Déjà les solennels avertissements de l'auguste pontife ont porté leurs fruits. La politique contemporaine commence à revenir de ses écarts. L'homme qui tient dans sa rude main les destinées de l'Allemagne et pensait y tenir aussi celles de l'Europe, s'est aperçu tout à coup qu'il faisait fausse route dans la question religieuse. Pendant qu'il dirigeait toutes les forces du pouvoir à la destruction de l'Église catholique, le flot du socialisme montait, menaçait d'emporter le trône, préparait au vieux monarque de Berlin une fin tragique semblable à celle de l'empereur de Russie.
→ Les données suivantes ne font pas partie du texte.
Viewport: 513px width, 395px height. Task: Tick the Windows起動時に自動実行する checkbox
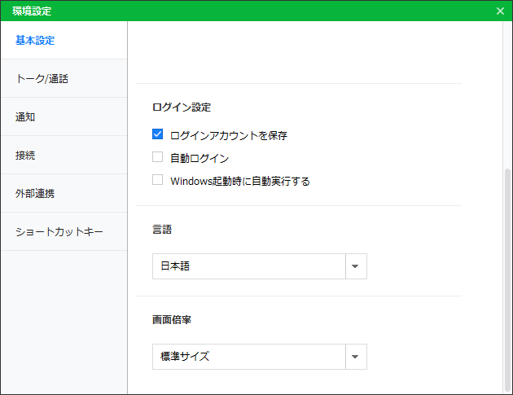[x=158, y=181]
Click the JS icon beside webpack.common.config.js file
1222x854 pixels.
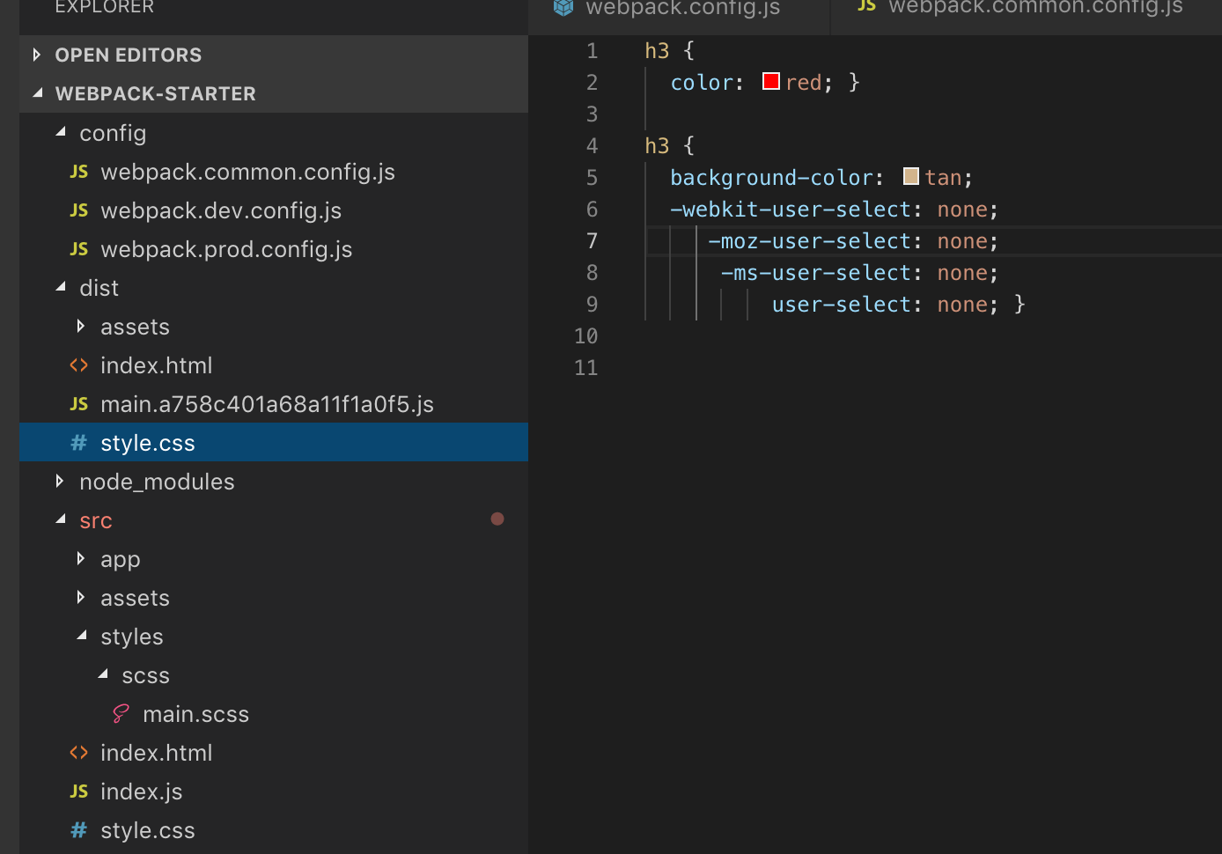[x=79, y=172]

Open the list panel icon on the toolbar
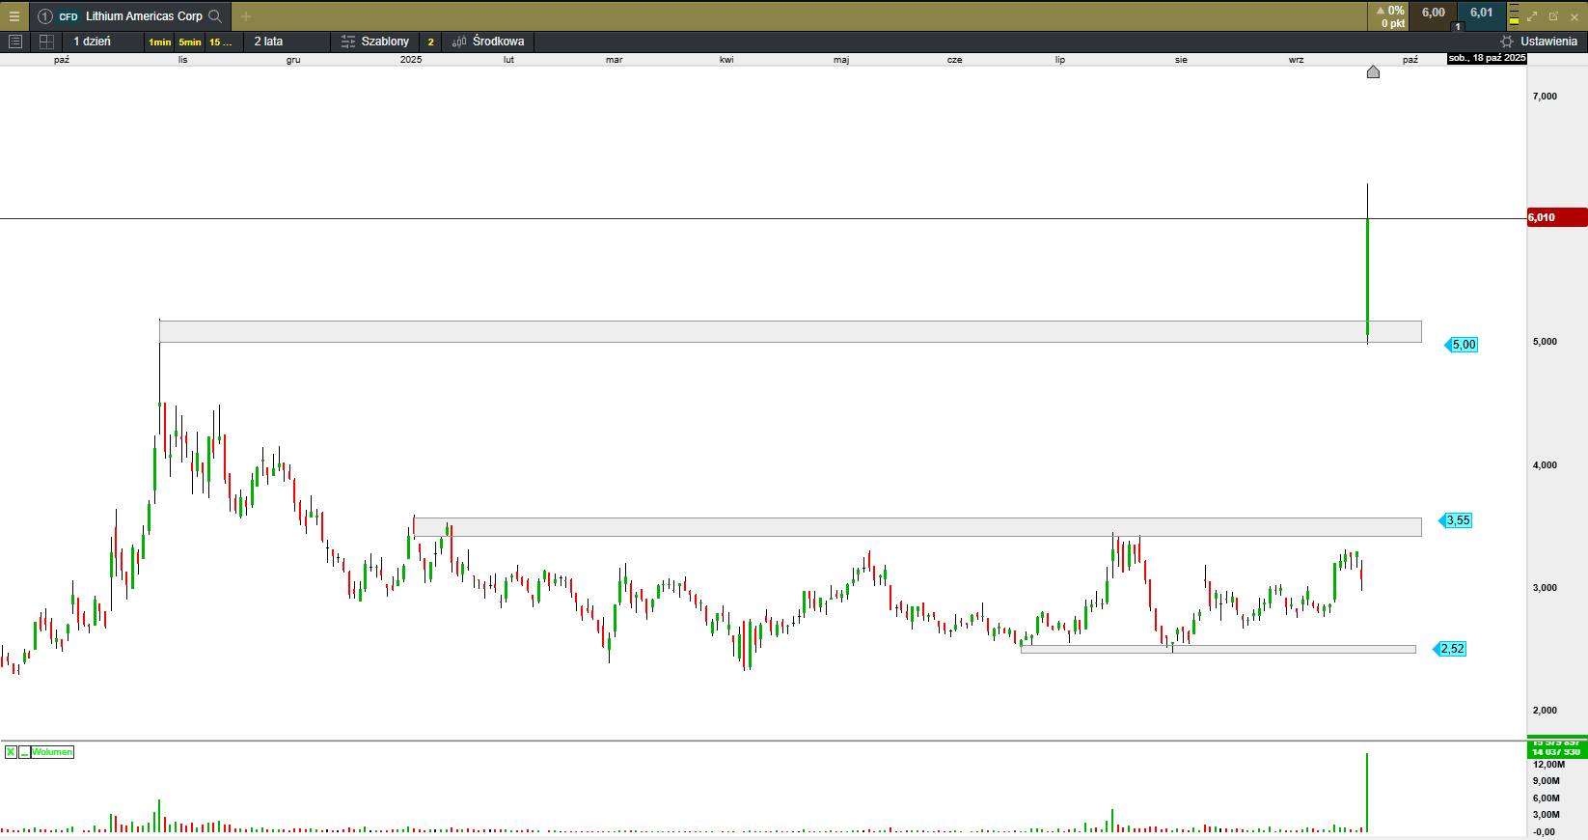click(15, 42)
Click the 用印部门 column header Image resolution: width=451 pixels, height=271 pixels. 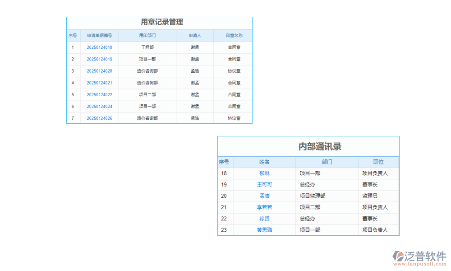[x=147, y=35]
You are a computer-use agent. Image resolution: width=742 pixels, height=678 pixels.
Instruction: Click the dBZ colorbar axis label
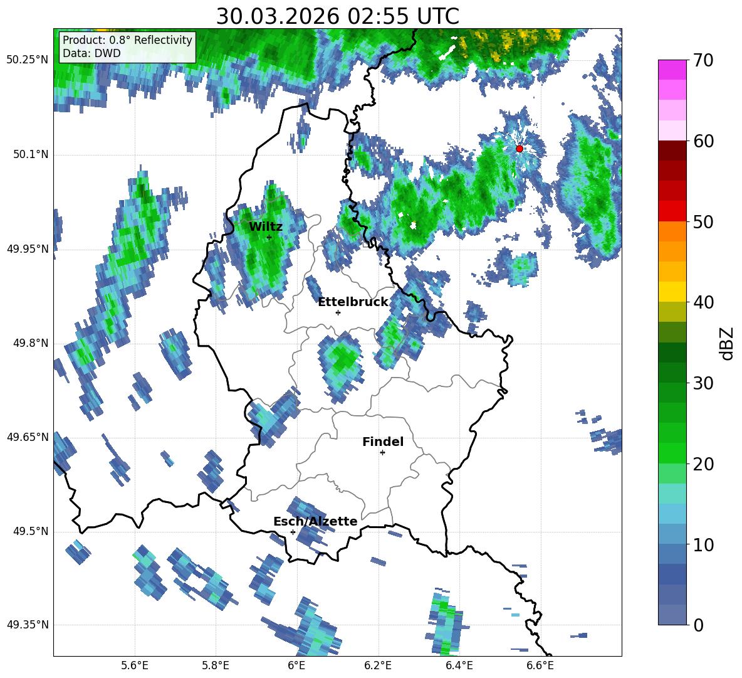click(x=728, y=343)
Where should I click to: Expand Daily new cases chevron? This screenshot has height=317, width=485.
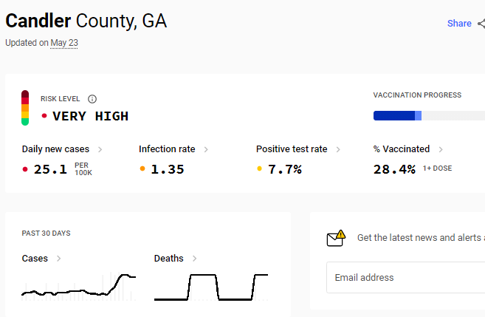coord(100,149)
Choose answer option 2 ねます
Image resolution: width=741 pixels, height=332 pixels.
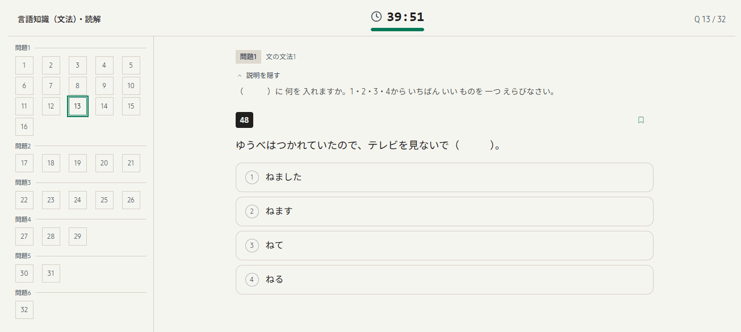[x=445, y=211]
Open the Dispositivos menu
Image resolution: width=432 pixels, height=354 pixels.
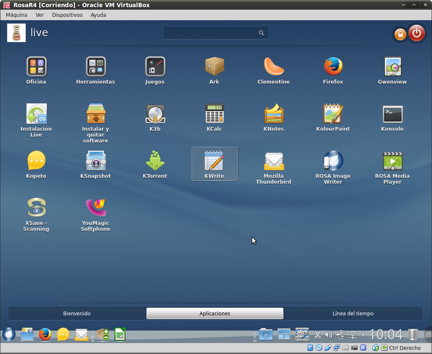pyautogui.click(x=67, y=15)
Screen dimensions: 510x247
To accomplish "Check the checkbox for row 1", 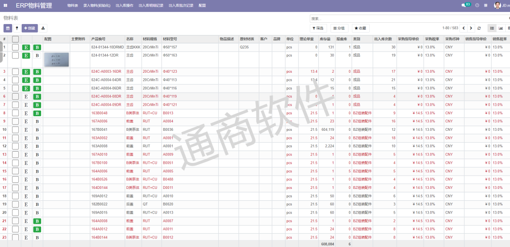I will tap(16, 47).
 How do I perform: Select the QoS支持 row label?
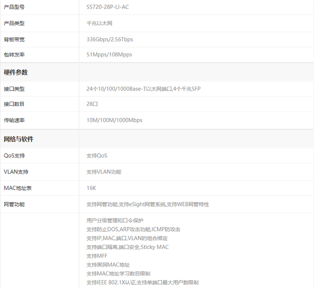coord(14,156)
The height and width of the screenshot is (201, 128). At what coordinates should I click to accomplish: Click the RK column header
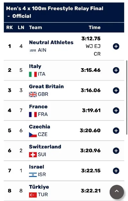pos(10,27)
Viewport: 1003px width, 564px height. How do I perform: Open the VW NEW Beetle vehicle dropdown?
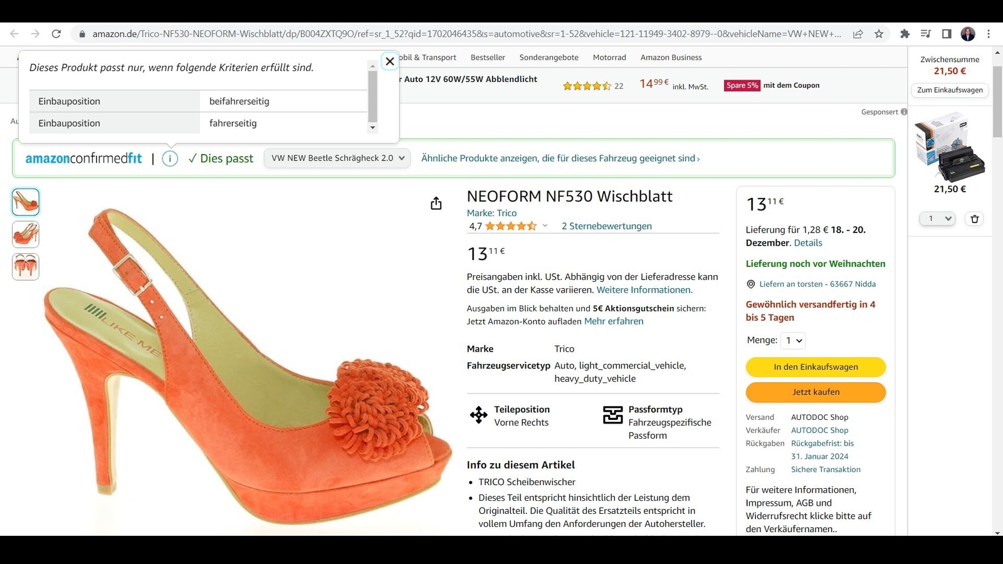click(337, 158)
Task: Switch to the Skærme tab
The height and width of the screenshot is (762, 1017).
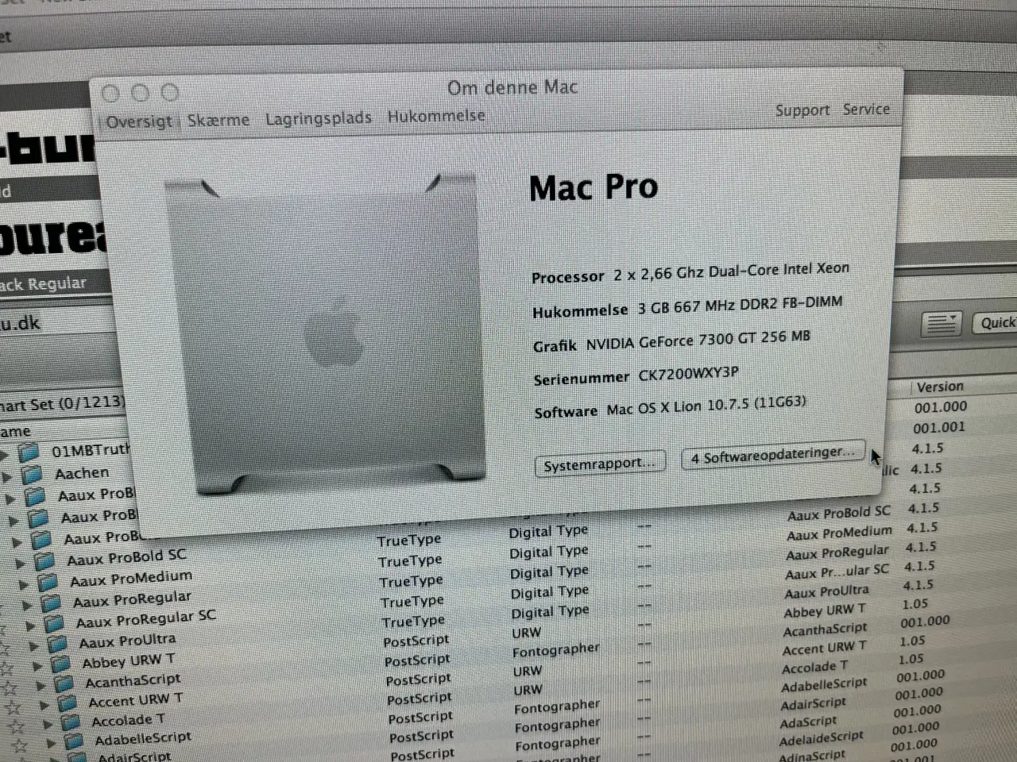Action: (x=218, y=119)
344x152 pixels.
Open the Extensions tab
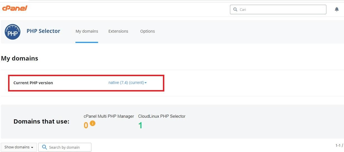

Alors une première lueur traverse l'esprit du grand chancelier: il déclare à la tribune parlementaire que les francsmaçons lui paraissent plus dangereux que les Jésuites. Puis vient cet étonnant recours au Pape pour la pacification d'un conflit international. Cet arbitrage suprême, que les siècles chrétiens aimaient à confier au SaintSiége, est remis en honneur et à profit par la plus forte puissance protestante du dix-neuvième siècle. Enfin les droits de l'Église s'imposent l'autorité spirituelle du Souverain Pontife est reconnue, et par contre-coup la nécessité de son indépendance temporelle; ce n'est plus à un parlement, jaloux de faire acte de suprématie, que le grand chancelier abandonne le règlement du désastreux conflit religieux, il en négocie les conditions avec le seul pouvoir capable de trancher ces questions de l'âme. Léon XIII, au sein de sa captivité, a la consolation de voir les nations tourner les regards vers son trône, pierre angulaire de l'édifice social, et

1 Lettre encyclique de S. S. Léon XIII, du 28 décembre 1878.